The Florida Supreme Court heard arguments about a proposed constitutional amendment that would allow felons to vote again.

Will convicted felons be allowed to vote again in Florida after completing their sentences?

That is the subject of a proposed constitutional amendment that could go to voters as early as the 2018 general election. Monday, the Florida Supreme Court reviewed the language of that amendment, moving it one step closer to the ballot.

People with felony convictions automatically lose their right to vote in Florida and it’s pretty hard to get that right back

Roughly 1.7 million people in Florida, or 10 percent of the population, do not have the right to vote due to criminal convictions according to The Sentencing Project, a group that focuses on prison reform. Compare that to 2 percent of the nation’s population that is disenfranchised. 

Now in Florida people who serve their time can apply to have their voting rights restored through the discretionary executive clemency process, but it takes years and few people actually go through that process and win.

But a petition that was circulated throughout Florida got enough signatures that it moved a step closer to get on the ballot in 2018.

The Florida Supreme Court reviews every potential constitutional amendment that comes through citizen petition, like this one, to make sure it meets all the legal requirements of a constitutional amendment, not whether it is good or bad policy.

The constitutional amendment would allow felons to have their voting rights restored after successful completion of their sentence, including the payment of fines and fees. People convicted of murder or a felony sexual offense would not qualify for the automatic restoration of voting rights. These people would have to go through the clemency process all felons have to go through now.

The Florida Attorney General’s Office took no position on the measure and justices didn’t seem to have any problems with the matter at hand, despite speculating about  some of the challenges in legislating this amendment: What the process would be to appeal a determination of completion of a sentence and what it means to fully complete a sentence.

"We're talking about things that really;  the details are not part of what anyone's saying are confusing," said Justice Barbara Pariente from the bench to the lawyer arguing in support of the initiative. "So we're asking you some questions that maybe still have to be ironed out, which is not unusual with these ballot initiatives."

Credit Wilson Sayre / WLRN
Desmond Meade talks after oral arguments at the Florida Supreme Court.

Desmond Meade, a Florida International University J.D. recipient, was convicted of criminal drug and firearm possession and was unsuccessful in getting his right to vote restored. He is chairman of Floridians for a Fair Democracy, which has been working to get the petition on the ballot.
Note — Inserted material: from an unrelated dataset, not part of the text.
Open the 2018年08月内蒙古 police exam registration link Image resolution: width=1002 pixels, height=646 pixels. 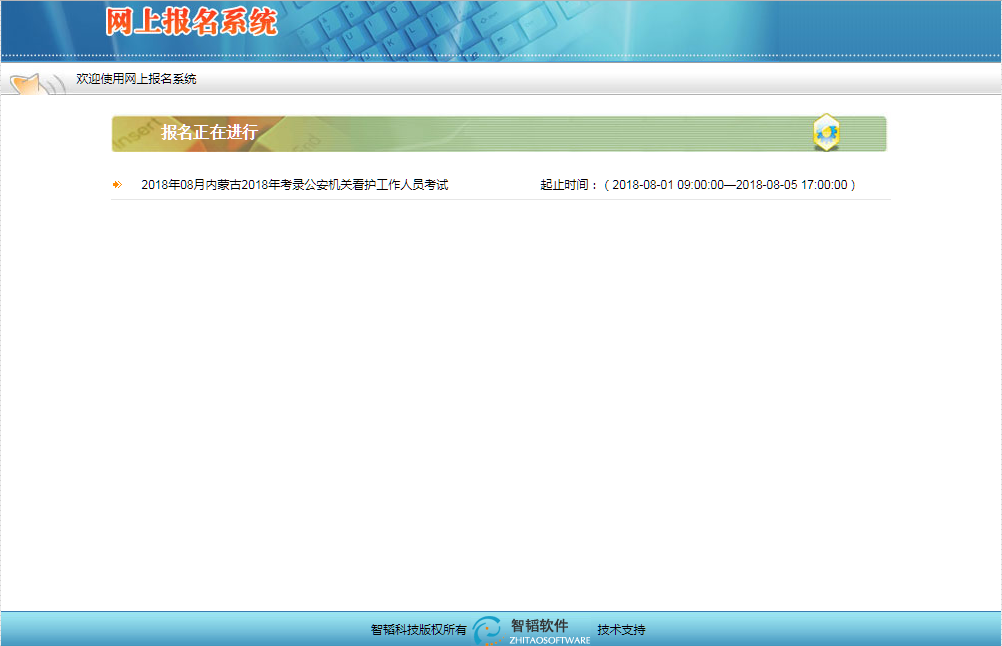tap(294, 185)
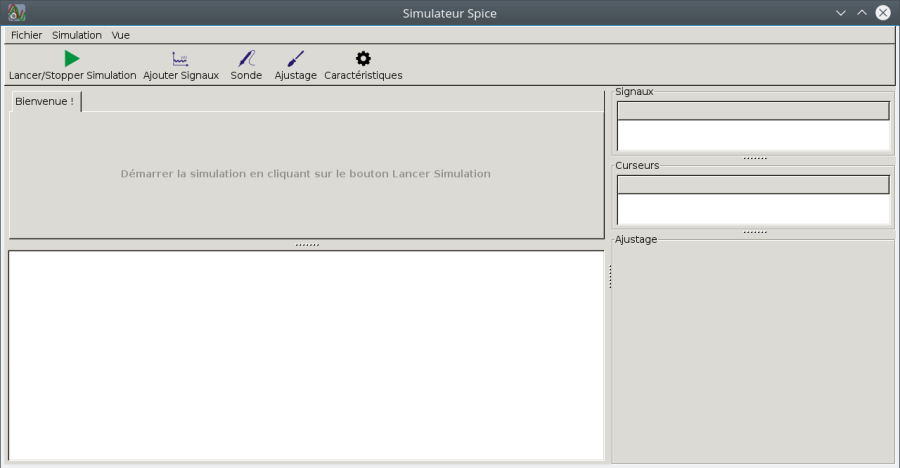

“In spite of whatever obstacles I’ve been able to overcome, the accomplishments that I’ve made, dedicated my life to giving back to the community, you know, I’m still being told that I’m not a full American citizen and my voice is forever barred,” said Meade. “A lot of people have just give up hope. You know,I’ve had a lady speak to me. She thinks she’s going to die before she gets to vote again.”

After the justices clear the amendment,  the measure will have to get more than 700,000 signatures to be put  on the ballot—at least 8 percent of the number of people who voted in the previous general election.

Also on Monday, the Florida Senate Committee on Criminal Justice postponed debate on a bill that would have created a very similar automatic rights restoration process. That bill would restore rights beyond voting rights, including the ability to run for public office and serve on a jury. It would not automatically restore the right to possess a firearm, however. Like the proposed constitutional amendment, the bill has an exemption for certain crimes like murder and various sexual assault convictions.